* [PROVIDED DATA]:
⁂

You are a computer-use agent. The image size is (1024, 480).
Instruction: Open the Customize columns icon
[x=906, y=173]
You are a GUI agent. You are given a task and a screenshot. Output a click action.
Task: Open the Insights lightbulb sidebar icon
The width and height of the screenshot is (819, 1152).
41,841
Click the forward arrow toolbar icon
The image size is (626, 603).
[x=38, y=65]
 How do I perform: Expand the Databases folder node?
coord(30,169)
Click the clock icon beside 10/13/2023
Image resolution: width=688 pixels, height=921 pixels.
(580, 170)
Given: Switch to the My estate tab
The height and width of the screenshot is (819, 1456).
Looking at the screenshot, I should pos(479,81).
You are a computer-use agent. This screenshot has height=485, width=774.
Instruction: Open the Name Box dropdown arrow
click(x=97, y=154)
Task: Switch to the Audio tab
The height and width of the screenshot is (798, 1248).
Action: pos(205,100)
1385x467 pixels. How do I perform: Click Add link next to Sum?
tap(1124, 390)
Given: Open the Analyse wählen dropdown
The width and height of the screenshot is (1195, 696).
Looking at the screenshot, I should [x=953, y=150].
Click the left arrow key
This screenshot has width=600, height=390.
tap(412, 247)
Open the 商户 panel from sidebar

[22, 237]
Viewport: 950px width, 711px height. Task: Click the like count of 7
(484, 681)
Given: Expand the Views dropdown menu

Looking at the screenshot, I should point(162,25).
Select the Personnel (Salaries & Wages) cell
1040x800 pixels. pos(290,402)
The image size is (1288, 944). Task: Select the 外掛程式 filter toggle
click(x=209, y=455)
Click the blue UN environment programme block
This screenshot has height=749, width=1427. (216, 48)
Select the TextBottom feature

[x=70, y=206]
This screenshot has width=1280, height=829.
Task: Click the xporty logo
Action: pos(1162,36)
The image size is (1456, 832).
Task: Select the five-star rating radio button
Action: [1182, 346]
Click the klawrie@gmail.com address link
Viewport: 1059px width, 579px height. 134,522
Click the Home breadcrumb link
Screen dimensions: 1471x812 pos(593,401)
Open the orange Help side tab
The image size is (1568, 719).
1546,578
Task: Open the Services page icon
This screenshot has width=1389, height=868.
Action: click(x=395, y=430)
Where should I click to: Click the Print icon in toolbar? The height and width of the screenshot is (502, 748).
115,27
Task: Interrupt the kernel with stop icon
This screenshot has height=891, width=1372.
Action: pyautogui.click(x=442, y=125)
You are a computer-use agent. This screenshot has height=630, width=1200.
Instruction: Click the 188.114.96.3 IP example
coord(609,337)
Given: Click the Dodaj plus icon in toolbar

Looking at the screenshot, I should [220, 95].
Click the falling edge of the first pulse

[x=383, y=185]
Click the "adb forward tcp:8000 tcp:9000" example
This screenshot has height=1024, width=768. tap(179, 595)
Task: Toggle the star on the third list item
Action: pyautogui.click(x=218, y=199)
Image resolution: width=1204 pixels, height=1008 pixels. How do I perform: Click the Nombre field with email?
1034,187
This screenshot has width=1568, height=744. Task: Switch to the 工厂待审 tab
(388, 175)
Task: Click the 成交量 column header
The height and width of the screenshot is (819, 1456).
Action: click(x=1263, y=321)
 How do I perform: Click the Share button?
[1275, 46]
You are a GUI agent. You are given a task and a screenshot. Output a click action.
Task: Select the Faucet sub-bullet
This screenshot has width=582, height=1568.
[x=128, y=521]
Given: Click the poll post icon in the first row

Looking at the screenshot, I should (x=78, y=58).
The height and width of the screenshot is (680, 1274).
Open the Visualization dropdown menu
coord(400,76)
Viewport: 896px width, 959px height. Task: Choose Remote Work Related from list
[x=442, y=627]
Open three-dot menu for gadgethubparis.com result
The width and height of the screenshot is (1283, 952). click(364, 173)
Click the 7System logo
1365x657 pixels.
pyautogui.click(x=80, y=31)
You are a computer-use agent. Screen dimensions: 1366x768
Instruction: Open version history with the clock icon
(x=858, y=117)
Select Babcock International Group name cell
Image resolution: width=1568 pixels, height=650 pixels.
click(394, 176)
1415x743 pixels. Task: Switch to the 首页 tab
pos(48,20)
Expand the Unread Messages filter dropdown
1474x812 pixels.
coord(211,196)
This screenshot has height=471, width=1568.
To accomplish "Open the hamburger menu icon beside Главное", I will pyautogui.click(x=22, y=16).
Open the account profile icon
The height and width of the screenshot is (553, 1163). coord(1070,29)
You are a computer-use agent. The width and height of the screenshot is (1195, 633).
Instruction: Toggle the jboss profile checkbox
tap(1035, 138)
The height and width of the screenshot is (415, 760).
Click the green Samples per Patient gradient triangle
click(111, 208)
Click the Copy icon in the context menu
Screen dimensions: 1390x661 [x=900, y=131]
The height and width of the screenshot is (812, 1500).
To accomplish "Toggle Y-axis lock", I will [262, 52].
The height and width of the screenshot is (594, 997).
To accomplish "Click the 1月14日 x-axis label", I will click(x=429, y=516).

⁂

* [SHORT TASK]: Can you render the stretch from the line containing "Click the Home breadcrumb link" through the line containing "Action: click(x=395, y=430)" as a two-column CSV with the headers text and answer, one row per answer? Put each text and each answer in a single quoted field, with line breaks replaced by spaces.

* [SOLUTION TO THIS PROBLEM]:
text,answer
"Click the Home breadcrumb link","Screen dimensions: 1471x812 pos(593,401)"
"Open the orange Help side tab The image size is (1568, 719).","1546,578"
"Task: Open the Services page icon This screenshot has width=1389, height=868.","Action: click(x=395, y=430)"